Now another movement is developing. Some politicians are now claiming a stronger Belgian (Federal) government is necessary to counter the economical problems and they say that when Belgium has a new federal government, the current regional governments should resign and be replaced with politicians from the same political parties as in the federal government because they claim that this will make it easier to make the necessary difficult decisions to be the economy as the politicians in all governments will have the same polities. Of course, this is not true as most Flemish politicians have other ideas than those from Wallony on how to solve the economical crisis, thus the disagreements between the regional and federal governments will continue.

And at this moment there is a big financial crisis whereby Europe (rightly) demands we have a budget and solutions about a number of near future problems. But some politicians use this to impose their own politics.

What is happening at this moment?
After the elections politicians started talking about changing the constitution. Some politicians thought it was not that urgent until they saw most of the Flemish politicians would only accept changes. After more than one year, agreements were reached on a number of reforms. At this moment there are discussions about the budget for the next years. The problem is there is not only a north-south division but also one between the political parties about the actions needed to save our economy. This makes the discussions very difficult. At the same time Europe demands actions while the financial sector is waiting for the moment Belgium has its government to lower its rating. (Did you notice that the financial markets mostly lower the ratings of countries after politicians reach an agreement and they explain this by saying the politicians actions are not sincere enough. Today they started targetting Germany in order to force Germany's PM to accept the introduction of European bonds because I think she will not be able to resist the pressure everyone will put on her to accept those bonds.

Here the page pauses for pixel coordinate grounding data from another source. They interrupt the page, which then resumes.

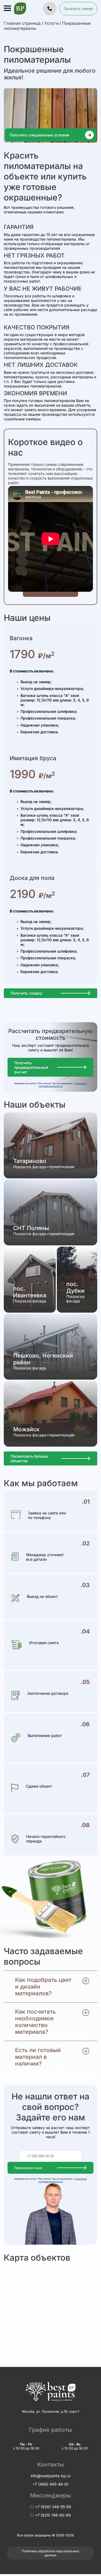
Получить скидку (26, 993)
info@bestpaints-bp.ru (51, 2475)
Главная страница (22, 23)
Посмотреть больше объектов (29, 1458)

Or her party will remove her from power with the argument a strong leader is needed who accepts the rules of the financial markets).

What do I think?
I think we need more decentralisation so each government can decide how they want to solve the crisis. The politicians in the different parts of the country will be able to apply their policies: some will focus more on increasing taxes (especially in Wallony (e.g. higher taxes on business cars)) while others will focus on decreasing the spending (especially in Flanders (e.g. reduce unemployment benefits)). Now a compromise will be reached so that none of the solutions will be ideal and the problems will remain.

I (Flemish) would like to see that politicians force the financial system to take its responsability (they should pay for the mess they started and they should not be allowed anymore to pay bonuses (should be done at European and even UN level)) before politicians can ask ordinary people (many are now already suffering) to accept lower expectations in life (this does not mean less happy live as I will show later).